> [GOAL OF THE EXERCISE]: Every line below between the line holding "The Elegance of" and the line holding "Planetario de Madrid (1390, 1087)", inclusive, should be repeated exactly, and all other lines omitted.

> [DATA RECORDS]:
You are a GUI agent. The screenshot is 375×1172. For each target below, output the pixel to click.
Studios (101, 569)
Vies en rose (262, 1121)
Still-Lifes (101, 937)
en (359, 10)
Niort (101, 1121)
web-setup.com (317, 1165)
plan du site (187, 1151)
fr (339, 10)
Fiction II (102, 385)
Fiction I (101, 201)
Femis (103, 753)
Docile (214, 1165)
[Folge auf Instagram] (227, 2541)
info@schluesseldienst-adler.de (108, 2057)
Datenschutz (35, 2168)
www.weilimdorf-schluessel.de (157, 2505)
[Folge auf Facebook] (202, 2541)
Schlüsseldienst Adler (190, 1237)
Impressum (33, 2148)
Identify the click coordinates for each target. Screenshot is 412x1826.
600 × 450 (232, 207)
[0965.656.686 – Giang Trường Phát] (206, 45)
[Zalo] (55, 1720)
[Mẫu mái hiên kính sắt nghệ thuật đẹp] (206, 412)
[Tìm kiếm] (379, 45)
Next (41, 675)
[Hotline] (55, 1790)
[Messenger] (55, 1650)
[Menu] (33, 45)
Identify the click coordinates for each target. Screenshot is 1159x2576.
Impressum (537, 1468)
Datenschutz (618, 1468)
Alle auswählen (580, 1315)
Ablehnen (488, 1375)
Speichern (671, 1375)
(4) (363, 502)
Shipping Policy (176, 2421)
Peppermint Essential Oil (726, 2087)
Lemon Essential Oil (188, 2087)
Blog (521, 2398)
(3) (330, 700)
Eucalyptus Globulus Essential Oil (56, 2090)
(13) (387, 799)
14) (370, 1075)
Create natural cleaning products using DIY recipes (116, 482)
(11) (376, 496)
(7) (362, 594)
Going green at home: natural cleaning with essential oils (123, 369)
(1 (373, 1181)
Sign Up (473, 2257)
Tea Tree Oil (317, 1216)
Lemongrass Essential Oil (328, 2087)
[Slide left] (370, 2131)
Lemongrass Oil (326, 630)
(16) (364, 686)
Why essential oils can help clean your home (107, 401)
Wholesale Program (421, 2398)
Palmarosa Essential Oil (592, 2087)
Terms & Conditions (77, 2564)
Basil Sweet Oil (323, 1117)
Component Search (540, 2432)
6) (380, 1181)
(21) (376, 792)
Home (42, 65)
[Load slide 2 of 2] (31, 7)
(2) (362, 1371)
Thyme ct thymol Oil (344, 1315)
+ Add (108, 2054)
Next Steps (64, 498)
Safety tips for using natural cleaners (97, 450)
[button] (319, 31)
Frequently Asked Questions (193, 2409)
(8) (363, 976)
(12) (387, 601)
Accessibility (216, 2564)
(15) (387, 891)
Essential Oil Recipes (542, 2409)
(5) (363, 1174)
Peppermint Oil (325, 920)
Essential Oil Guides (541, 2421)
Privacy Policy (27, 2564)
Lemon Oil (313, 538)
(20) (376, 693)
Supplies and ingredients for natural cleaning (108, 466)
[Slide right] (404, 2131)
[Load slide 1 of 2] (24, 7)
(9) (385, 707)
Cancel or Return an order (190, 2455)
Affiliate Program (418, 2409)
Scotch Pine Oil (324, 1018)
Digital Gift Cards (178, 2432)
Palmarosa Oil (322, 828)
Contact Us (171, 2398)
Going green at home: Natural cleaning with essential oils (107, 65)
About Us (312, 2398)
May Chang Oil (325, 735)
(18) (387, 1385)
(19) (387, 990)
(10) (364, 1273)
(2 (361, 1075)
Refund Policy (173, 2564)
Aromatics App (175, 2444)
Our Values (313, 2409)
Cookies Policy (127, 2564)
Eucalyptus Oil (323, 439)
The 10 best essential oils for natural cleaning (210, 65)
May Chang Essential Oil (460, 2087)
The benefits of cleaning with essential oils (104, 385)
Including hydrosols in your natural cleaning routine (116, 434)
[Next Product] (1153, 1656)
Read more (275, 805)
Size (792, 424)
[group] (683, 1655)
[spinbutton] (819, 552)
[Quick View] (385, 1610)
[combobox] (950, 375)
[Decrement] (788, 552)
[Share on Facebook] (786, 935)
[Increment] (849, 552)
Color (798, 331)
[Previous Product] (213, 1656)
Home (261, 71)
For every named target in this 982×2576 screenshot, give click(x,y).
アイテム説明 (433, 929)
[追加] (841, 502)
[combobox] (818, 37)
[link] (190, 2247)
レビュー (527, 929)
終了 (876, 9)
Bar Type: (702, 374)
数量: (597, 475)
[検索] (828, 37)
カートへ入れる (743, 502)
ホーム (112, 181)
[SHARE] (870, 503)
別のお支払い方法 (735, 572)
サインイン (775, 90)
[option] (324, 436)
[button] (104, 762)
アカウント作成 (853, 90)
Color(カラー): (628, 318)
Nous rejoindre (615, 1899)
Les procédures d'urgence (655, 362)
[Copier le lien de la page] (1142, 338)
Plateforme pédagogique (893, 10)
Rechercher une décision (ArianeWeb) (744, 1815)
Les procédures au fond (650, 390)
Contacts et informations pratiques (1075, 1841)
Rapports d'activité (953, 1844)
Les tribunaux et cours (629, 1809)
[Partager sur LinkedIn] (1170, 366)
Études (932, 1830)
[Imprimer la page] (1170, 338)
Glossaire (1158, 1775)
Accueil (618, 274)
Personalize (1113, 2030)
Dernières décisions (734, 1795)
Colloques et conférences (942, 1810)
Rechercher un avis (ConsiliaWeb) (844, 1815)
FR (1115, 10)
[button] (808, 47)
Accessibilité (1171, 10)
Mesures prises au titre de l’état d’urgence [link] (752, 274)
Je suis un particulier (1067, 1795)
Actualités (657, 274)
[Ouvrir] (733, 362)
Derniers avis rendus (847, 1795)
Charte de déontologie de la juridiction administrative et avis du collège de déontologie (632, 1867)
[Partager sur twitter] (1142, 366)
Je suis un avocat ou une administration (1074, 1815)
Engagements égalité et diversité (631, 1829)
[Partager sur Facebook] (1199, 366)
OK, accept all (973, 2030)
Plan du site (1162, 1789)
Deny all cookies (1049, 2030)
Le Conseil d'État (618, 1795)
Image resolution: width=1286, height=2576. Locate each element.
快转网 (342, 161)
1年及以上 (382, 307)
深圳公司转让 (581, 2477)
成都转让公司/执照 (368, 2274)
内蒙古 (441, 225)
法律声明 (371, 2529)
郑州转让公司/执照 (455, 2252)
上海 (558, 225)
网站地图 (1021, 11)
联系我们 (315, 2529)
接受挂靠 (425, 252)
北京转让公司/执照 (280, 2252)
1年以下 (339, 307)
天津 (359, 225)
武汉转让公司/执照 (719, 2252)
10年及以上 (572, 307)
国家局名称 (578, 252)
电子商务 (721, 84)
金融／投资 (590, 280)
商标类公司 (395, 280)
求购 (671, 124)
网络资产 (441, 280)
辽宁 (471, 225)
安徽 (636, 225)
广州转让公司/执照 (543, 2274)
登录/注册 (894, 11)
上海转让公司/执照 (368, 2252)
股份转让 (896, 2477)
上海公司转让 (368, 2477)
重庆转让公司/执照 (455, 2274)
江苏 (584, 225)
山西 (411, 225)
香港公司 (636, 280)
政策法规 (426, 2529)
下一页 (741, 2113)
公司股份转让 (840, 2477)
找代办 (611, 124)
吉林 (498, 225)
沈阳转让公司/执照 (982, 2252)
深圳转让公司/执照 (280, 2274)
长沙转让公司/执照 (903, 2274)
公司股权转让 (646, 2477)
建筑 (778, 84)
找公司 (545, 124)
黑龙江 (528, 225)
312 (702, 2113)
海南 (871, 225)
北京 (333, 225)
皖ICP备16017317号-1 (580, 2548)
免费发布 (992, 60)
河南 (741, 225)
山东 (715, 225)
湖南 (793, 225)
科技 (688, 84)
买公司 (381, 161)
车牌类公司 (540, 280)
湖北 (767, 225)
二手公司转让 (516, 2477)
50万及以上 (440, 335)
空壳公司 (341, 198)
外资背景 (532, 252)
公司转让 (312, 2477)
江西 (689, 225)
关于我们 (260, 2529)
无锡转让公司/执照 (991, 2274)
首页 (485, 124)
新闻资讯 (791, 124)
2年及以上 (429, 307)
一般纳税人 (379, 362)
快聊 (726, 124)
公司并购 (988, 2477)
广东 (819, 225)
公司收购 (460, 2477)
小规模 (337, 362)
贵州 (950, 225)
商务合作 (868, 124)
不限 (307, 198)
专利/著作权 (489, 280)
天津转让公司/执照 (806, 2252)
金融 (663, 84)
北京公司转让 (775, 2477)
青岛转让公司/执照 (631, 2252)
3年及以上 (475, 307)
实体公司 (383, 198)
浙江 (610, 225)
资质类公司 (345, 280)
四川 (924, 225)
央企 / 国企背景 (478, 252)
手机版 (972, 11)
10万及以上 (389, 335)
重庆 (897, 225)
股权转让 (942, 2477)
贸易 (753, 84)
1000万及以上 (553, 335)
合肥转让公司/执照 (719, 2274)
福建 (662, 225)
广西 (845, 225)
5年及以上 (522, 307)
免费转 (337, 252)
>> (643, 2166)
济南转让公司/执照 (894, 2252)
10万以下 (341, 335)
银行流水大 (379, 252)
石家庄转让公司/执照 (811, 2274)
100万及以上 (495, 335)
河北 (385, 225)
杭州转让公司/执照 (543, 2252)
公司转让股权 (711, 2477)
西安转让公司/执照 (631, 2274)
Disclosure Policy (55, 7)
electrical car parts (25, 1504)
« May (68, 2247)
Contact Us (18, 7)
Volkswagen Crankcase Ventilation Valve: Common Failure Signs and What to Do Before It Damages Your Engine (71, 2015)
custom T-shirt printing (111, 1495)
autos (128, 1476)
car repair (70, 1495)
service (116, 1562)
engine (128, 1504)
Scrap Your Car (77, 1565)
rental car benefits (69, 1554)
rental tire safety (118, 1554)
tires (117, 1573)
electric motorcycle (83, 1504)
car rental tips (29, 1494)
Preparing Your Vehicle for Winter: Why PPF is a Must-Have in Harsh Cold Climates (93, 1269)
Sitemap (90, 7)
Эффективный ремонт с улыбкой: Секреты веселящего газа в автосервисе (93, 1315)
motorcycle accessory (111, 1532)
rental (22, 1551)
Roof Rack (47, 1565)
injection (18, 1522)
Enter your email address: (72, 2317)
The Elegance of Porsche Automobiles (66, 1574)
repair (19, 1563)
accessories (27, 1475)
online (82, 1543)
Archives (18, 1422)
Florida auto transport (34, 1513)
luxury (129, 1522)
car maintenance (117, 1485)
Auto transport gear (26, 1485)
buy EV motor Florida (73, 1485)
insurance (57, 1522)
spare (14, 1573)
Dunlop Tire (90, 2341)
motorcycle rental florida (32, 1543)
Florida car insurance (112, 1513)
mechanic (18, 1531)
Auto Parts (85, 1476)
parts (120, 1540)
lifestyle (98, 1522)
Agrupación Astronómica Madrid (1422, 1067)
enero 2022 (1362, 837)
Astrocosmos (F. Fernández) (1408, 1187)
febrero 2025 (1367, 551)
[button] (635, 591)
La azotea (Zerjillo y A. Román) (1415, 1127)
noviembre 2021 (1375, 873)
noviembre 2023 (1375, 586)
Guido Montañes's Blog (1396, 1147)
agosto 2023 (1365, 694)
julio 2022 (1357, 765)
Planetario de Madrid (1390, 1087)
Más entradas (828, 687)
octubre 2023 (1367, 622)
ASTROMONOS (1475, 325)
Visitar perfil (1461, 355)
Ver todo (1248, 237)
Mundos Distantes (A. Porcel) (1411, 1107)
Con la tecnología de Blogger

> [RESULT OF THIS TASK]:
The Elegance of Porsche Automobiles (66, 1574)
repair (19, 1563)
accessories (27, 1475)
online (82, 1543)
Archives (18, 1422)
Florida auto transport (34, 1513)
luxury (129, 1522)
car maintenance (117, 1485)
Auto transport gear (26, 1485)
buy EV motor Florida (73, 1485)
insurance (57, 1522)
spare (14, 1573)
Dunlop Tire (90, 2341)
motorcycle rental florida (32, 1543)
Florida car insurance (112, 1513)
mechanic (18, 1531)
Auto Parts (85, 1476)
parts (120, 1540)
lifestyle (98, 1522)
Agrupación Astronómica Madrid (1422, 1067)
enero 2022 (1362, 837)
Astrocosmos (F. Fernández) (1408, 1187)
febrero 2025 (1367, 551)
[button] (635, 591)
La azotea (Zerjillo y A. Román) (1415, 1127)
noviembre 2021 (1375, 873)
noviembre 2023 (1375, 586)
Guido Montañes's Blog (1396, 1147)
agosto 2023 (1365, 694)
julio 2022 (1357, 765)
Planetario de Madrid (1390, 1087)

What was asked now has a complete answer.